Definition
By definition, the P-value is a measure of the probability of obtaining a result that differs from the null hypothesis. Null Hypothesis is the hypothesis that the result is the same as the one we are testing, in other words that nothing has changed.
The P-value is a number between 0 and 1. The closer to 0 the p-value is, the more likely the result is to differ from the null hypothesis. Otherwise, if the p-value is closer to 1, the result is more likely to be the same as the null hypothesis.
How to calculate?
To calculate the p-value, we sum 3 components:
- The probability of the result being the observation.
- The probability of the result being something else that is equally rare to the observation.
- The probability of observing something rarer or more extreme than the observation.
Let’s see an example in practice.
Example
You have flipped a coin 2 times. Both times the coin landed on heads. You think that your coin is special, and you want to know if it is. To check that, you start with the Null Hypothesis.
- Null Hypothesis (H0): Even though my coin landed heads twice in a row, it does not differ from any other coin.
- The alternative hypothesis (H1): My coin is special.
The potential outcomes for flipping a coin 2 times are:
- Heads and Heads
- Heads and Tails
- Tails and Heads
- Tails and Tails
With those possibilities in mind, we can calculate the p-value using the 3 components I previously mentioned.
- The probability of the result being the observation.
# 1 possibility of it being heads and heads out of 4 outcomes.
1/4 = 0.25
- The probability of the result being something else that is equally rare to the observation.
# 1 possibility of it being Tails and Tails, out of 4 outcomes.
1/4 = 0.25
- The probability of observing something rarer or more extreme than the observation. There is no other possibility that is more rarer or extreme that the observation, so it is 0.

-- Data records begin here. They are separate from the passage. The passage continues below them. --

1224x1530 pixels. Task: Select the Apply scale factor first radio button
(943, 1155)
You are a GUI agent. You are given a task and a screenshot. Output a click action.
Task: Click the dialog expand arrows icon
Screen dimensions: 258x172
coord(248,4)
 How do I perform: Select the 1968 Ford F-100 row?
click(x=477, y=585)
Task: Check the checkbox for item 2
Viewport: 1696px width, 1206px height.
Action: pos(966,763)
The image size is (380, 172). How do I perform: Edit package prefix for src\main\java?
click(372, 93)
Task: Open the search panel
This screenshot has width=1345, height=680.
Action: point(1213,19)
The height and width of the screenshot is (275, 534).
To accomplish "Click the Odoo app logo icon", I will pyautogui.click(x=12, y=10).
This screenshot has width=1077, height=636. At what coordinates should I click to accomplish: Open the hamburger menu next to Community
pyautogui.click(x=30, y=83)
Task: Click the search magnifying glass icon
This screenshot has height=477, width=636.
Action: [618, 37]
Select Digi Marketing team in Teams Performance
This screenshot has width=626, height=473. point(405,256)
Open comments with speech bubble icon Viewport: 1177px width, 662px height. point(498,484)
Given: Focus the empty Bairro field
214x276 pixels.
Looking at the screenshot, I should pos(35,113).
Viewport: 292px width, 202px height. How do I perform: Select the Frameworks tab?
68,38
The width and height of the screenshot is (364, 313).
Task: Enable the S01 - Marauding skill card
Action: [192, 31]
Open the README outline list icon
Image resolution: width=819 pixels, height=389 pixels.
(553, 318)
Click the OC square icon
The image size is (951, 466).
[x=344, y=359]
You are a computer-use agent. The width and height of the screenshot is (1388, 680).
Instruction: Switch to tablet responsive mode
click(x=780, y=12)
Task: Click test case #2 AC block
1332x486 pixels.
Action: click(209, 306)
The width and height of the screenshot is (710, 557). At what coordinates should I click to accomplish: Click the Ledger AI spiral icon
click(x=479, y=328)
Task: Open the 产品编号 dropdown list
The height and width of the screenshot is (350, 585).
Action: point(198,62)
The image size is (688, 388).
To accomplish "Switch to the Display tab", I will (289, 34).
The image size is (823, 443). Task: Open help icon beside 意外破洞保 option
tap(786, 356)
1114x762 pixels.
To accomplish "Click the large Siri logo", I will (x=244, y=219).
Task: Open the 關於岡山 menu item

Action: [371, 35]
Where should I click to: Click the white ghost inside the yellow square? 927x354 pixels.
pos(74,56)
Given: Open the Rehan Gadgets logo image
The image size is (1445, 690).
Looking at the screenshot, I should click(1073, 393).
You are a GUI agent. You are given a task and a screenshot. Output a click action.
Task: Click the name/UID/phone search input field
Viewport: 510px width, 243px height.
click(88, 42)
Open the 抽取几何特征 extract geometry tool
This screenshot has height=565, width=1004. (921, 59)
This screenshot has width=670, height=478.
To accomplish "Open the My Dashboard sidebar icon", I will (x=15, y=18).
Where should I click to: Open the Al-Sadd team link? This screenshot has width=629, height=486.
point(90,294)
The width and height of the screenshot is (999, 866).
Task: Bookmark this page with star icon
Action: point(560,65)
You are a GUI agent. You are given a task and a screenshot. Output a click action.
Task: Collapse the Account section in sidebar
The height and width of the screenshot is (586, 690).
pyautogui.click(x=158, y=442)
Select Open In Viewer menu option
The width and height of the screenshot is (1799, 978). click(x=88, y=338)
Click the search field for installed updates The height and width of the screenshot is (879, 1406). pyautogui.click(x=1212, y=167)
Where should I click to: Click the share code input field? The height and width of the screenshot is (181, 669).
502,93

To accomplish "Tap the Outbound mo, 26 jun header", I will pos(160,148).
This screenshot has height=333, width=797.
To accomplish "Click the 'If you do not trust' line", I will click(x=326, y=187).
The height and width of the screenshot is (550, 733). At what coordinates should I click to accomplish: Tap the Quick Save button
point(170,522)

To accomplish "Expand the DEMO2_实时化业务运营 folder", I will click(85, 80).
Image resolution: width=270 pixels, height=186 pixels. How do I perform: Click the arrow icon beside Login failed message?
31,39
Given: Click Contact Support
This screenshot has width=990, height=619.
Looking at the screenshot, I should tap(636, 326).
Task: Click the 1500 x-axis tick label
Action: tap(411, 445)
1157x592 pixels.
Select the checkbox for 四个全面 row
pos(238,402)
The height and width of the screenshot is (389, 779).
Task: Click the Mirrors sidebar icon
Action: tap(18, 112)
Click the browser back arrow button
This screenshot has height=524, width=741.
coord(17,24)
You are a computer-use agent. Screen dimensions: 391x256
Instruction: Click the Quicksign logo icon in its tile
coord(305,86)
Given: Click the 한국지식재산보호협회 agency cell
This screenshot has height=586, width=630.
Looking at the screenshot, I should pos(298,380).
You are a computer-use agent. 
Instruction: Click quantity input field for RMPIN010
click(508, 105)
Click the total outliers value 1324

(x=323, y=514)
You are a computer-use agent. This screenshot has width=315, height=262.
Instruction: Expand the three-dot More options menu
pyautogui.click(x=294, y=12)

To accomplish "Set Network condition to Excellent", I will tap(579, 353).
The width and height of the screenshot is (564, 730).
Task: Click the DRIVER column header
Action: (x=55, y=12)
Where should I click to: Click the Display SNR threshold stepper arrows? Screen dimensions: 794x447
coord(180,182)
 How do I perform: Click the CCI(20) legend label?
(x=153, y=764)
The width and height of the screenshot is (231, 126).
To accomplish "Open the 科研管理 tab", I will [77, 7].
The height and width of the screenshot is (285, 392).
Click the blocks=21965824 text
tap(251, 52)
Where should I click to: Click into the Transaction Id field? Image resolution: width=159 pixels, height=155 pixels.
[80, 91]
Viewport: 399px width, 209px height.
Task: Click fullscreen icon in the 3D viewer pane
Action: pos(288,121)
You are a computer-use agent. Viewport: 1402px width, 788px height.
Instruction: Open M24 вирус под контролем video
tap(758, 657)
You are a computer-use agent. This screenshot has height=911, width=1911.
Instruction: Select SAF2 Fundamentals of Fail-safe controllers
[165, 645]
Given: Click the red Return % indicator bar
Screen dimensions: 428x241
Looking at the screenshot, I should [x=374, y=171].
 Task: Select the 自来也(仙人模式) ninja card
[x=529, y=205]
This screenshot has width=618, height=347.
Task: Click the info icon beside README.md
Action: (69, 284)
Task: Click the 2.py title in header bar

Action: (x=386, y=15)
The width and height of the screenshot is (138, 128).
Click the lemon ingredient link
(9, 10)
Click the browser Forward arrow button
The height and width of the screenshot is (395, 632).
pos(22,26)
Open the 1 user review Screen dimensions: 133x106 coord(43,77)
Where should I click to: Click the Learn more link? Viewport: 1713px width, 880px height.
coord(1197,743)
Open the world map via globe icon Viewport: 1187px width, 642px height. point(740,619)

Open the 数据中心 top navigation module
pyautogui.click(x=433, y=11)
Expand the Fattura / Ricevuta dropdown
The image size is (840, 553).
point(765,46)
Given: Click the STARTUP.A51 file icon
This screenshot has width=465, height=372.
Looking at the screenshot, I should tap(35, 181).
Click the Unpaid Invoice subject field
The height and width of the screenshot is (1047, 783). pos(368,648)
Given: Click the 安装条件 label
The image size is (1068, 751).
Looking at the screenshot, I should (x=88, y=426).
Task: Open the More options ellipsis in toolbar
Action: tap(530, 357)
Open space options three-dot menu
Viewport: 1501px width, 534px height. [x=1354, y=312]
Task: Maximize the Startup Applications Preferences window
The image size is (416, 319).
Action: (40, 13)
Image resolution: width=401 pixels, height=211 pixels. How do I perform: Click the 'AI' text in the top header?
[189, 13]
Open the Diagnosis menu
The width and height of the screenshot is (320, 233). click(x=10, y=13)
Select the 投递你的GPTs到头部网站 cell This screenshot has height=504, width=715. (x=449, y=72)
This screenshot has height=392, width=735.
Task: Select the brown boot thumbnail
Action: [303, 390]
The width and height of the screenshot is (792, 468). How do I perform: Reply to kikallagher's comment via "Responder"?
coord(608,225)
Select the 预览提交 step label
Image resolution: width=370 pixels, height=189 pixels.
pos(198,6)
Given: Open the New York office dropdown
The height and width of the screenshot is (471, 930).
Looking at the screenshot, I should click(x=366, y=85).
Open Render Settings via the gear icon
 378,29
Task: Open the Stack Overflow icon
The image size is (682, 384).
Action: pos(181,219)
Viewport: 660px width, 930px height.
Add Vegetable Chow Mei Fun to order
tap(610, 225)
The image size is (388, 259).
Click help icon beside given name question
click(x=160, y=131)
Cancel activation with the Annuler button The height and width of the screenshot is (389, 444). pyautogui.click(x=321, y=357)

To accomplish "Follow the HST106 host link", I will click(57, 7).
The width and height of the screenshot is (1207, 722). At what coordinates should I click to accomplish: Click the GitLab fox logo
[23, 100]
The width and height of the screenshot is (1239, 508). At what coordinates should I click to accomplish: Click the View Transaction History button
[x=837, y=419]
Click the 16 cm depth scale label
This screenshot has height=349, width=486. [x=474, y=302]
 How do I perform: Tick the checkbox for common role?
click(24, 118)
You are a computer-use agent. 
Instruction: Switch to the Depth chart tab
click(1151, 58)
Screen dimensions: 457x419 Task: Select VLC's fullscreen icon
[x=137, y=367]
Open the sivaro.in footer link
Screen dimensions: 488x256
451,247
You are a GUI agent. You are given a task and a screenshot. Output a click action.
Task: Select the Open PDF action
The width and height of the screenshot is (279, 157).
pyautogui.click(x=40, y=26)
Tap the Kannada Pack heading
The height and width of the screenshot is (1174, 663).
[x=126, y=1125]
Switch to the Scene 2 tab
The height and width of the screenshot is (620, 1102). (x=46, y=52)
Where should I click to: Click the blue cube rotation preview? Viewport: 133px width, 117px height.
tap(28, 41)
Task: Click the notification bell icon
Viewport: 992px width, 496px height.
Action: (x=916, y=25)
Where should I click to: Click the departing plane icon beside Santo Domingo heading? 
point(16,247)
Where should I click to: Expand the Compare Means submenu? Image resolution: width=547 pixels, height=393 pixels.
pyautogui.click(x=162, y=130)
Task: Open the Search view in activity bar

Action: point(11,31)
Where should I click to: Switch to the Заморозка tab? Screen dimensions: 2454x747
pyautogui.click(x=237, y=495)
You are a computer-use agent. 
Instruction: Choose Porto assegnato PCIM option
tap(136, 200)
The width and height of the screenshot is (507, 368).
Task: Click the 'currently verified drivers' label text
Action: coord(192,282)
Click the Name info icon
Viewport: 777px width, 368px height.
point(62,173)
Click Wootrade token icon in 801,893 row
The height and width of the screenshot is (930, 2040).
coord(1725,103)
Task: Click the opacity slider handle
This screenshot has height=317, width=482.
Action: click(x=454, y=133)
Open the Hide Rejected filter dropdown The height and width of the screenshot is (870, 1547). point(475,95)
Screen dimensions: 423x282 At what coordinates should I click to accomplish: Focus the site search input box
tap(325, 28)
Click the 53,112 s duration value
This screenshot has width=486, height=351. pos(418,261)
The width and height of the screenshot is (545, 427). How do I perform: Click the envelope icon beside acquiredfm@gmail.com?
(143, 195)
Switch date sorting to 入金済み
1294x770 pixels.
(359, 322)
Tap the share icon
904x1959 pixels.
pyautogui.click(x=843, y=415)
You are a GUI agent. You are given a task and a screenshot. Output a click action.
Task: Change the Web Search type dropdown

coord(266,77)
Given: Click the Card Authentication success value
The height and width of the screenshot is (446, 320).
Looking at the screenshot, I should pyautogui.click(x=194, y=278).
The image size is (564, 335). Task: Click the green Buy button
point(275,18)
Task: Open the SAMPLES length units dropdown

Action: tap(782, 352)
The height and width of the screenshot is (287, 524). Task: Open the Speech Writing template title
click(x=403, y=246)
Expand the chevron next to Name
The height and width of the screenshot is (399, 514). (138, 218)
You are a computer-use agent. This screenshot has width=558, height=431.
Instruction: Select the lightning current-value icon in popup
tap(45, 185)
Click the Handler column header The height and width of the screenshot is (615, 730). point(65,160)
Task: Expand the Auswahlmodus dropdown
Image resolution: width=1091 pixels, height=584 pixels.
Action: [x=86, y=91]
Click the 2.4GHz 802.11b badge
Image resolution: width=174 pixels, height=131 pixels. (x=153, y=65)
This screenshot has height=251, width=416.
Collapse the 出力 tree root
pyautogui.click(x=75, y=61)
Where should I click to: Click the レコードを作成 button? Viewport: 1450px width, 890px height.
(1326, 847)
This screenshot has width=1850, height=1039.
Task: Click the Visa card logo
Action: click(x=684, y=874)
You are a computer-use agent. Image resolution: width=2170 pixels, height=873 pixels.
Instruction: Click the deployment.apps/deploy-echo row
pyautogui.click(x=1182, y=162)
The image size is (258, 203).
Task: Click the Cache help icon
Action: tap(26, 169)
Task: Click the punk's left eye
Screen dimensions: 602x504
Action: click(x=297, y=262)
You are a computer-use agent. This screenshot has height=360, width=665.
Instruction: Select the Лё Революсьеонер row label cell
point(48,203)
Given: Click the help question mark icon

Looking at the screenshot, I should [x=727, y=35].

Now we can calculate the p-value.
P-value = 0.25 + 0.25 + 0 = 0.5
With the P-value in hand, we define the threshold of significance. A common threshold is 0.05, so if the p-value is lower than 0.05, we can say that the result differs from the null hypothesis. In our case, the P-value is 0.5, which is higher than 0.05, so we can say that the result is the same as the null hypothesis. The conclusion is that our coin is not special.